The input =
--- Start ---
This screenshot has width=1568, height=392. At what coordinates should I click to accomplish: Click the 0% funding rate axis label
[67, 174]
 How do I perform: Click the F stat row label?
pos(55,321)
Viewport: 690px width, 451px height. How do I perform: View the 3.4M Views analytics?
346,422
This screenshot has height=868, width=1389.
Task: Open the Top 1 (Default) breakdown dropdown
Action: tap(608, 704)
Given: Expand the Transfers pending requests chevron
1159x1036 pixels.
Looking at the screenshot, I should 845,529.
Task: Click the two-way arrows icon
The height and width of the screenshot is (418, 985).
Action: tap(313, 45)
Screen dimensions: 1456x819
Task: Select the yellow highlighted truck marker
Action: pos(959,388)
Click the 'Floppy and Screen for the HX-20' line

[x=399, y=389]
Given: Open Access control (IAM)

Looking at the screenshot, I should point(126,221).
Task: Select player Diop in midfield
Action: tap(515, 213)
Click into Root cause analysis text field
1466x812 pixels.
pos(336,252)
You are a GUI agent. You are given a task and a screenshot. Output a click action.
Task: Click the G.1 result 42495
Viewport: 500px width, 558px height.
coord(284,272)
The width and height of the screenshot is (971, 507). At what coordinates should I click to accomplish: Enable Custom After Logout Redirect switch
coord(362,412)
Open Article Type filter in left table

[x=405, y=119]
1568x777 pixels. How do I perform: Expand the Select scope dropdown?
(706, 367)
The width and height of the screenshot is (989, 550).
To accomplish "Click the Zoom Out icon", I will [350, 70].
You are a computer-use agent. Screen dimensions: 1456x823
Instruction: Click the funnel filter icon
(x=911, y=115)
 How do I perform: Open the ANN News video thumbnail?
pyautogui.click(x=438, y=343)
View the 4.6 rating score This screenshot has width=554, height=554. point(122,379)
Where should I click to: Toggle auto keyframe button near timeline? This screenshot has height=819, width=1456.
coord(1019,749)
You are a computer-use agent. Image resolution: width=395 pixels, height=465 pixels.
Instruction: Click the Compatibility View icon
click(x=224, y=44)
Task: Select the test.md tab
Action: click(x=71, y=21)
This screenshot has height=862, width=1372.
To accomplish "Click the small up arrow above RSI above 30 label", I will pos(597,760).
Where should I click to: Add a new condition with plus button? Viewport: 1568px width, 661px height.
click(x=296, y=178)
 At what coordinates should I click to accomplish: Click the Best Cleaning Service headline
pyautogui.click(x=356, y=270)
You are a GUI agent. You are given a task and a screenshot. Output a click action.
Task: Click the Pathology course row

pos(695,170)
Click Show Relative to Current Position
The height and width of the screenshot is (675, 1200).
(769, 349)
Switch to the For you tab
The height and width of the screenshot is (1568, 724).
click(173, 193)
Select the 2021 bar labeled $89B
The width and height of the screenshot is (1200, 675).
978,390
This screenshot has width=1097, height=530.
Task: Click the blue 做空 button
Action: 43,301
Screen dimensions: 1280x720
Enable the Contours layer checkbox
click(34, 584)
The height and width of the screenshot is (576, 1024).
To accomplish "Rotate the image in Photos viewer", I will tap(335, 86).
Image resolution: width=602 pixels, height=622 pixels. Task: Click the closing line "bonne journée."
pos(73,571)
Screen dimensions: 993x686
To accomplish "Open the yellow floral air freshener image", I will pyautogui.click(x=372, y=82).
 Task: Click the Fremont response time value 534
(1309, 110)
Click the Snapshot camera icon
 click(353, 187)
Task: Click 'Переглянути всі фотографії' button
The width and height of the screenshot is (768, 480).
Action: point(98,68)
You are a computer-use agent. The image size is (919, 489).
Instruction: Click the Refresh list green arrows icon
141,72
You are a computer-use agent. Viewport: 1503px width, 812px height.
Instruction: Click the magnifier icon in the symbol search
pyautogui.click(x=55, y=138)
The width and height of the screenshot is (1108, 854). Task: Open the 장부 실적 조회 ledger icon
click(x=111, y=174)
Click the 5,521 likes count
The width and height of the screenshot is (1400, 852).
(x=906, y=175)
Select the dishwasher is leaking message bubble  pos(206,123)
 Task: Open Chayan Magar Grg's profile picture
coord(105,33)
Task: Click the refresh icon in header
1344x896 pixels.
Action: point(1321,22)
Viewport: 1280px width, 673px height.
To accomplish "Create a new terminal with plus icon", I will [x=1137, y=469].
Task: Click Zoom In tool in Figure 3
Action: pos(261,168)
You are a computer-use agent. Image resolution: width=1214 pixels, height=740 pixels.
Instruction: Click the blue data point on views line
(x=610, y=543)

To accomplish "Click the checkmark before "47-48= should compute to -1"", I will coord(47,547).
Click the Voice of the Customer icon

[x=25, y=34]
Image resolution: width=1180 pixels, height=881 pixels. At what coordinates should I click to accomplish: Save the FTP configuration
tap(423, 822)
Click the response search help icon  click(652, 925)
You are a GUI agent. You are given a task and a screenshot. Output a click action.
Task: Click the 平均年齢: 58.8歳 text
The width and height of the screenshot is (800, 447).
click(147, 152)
--- End ---
What is required = Quote all of the data above verbatim, line for line.

Answer to this task =
This screenshot has width=1568, height=392. At what coordinates should I click to accomplish: Click the 0% funding rate axis label
[67, 174]
 How do I perform: Click the F stat row label?
pos(55,321)
Viewport: 690px width, 451px height. How do I perform: View the 3.4M Views analytics?
346,422
This screenshot has height=868, width=1389.
Task: Open the Top 1 (Default) breakdown dropdown
Action: tap(608, 704)
Given: Expand the Transfers pending requests chevron
1159x1036 pixels.
Looking at the screenshot, I should 845,529.
Task: Click the two-way arrows icon
The height and width of the screenshot is (418, 985).
Action: tap(313, 45)
Screen dimensions: 1456x819
Task: Select the yellow highlighted truck marker
Action: pos(959,388)
Click the 'Floppy and Screen for the HX-20' line

[x=399, y=389]
Given: Open Access control (IAM)

Looking at the screenshot, I should point(126,221).
Task: Select player Diop in midfield
Action: tap(515, 213)
Click into Root cause analysis text field
1466x812 pixels.
pos(336,252)
You are a GUI agent. You are given a task and a screenshot. Output a click action.
Task: Click the G.1 result 42495
Viewport: 500px width, 558px height.
coord(284,272)
The width and height of the screenshot is (971, 507). At what coordinates should I click to accomplish: Enable Custom After Logout Redirect switch
coord(362,412)
Open Article Type filter in left table

[x=405, y=119]
1568x777 pixels. How do I perform: Expand the Select scope dropdown?
(706, 367)
The width and height of the screenshot is (989, 550).
To accomplish "Click the Zoom Out icon", I will [350, 70].
You are a computer-use agent. Screen dimensions: 1456x823
Instruction: Click the funnel filter icon
(x=911, y=115)
 How do I perform: Open the ANN News video thumbnail?
pyautogui.click(x=438, y=343)
View the 4.6 rating score This screenshot has width=554, height=554. point(122,379)
Where should I click to: Toggle auto keyframe button near timeline? This screenshot has height=819, width=1456.
coord(1019,749)
You are a computer-use agent. Image resolution: width=395 pixels, height=465 pixels.
Instruction: Click the Compatibility View icon
click(x=224, y=44)
Task: Select the test.md tab
Action: click(x=71, y=21)
This screenshot has height=862, width=1372.
To accomplish "Click the small up arrow above RSI above 30 label", I will pos(597,760).
Where should I click to: Add a new condition with plus button? Viewport: 1568px width, 661px height.
click(x=296, y=178)
 At what coordinates should I click to accomplish: Click the Best Cleaning Service headline
pyautogui.click(x=356, y=270)
You are a GUI agent. You are given a task and a screenshot. Output a click action.
Task: Click the Pathology course row

pos(695,170)
Click Show Relative to Current Position
The height and width of the screenshot is (675, 1200).
(769, 349)
Switch to the For you tab
The height and width of the screenshot is (1568, 724).
click(173, 193)
Select the 2021 bar labeled $89B
The width and height of the screenshot is (1200, 675).
978,390
This screenshot has width=1097, height=530.
Task: Click the blue 做空 button
Action: 43,301
Screen dimensions: 1280x720
Enable the Contours layer checkbox
click(34, 584)
The height and width of the screenshot is (576, 1024).
To accomplish "Rotate the image in Photos viewer", I will tap(335, 86).
Image resolution: width=602 pixels, height=622 pixels. Task: Click the closing line "bonne journée."
pos(73,571)
Screen dimensions: 993x686
To accomplish "Open the yellow floral air freshener image", I will pyautogui.click(x=372, y=82).
 Task: Click the Fremont response time value 534
(1309, 110)
Click the Snapshot camera icon
 click(353, 187)
Task: Click 'Переглянути всі фотографії' button
The width and height of the screenshot is (768, 480).
Action: point(98,68)
You are a computer-use agent. The image size is (919, 489).
Instruction: Click the Refresh list green arrows icon
141,72
You are a computer-use agent. Viewport: 1503px width, 812px height.
Instruction: Click the magnifier icon in the symbol search
pyautogui.click(x=55, y=138)
The width and height of the screenshot is (1108, 854). Task: Open the 장부 실적 조회 ledger icon
click(x=111, y=174)
Click the 5,521 likes count
The width and height of the screenshot is (1400, 852).
(x=906, y=175)
Select the dishwasher is leaking message bubble  pos(206,123)
 Task: Open Chayan Magar Grg's profile picture
coord(105,33)
Task: Click the refresh icon in header
1344x896 pixels.
Action: point(1321,22)
Viewport: 1280px width, 673px height.
To accomplish "Create a new terminal with plus icon", I will [x=1137, y=469].
Task: Click Zoom In tool in Figure 3
Action: pos(261,168)
You are a computer-use agent. Image resolution: width=1214 pixels, height=740 pixels.
Instruction: Click the blue data point on views line
(x=610, y=543)

To accomplish "Click the checkmark before "47-48= should compute to -1"", I will coord(47,547).
Click the Voice of the Customer icon

[x=25, y=34]
Image resolution: width=1180 pixels, height=881 pixels. At what coordinates should I click to accomplish: Save the FTP configuration
tap(423, 822)
Click the response search help icon  click(652, 925)
You are a GUI agent. You are given a task and a screenshot. Output a click action.
Task: Click the 平均年齢: 58.8歳 text
The width and height of the screenshot is (800, 447).
click(147, 152)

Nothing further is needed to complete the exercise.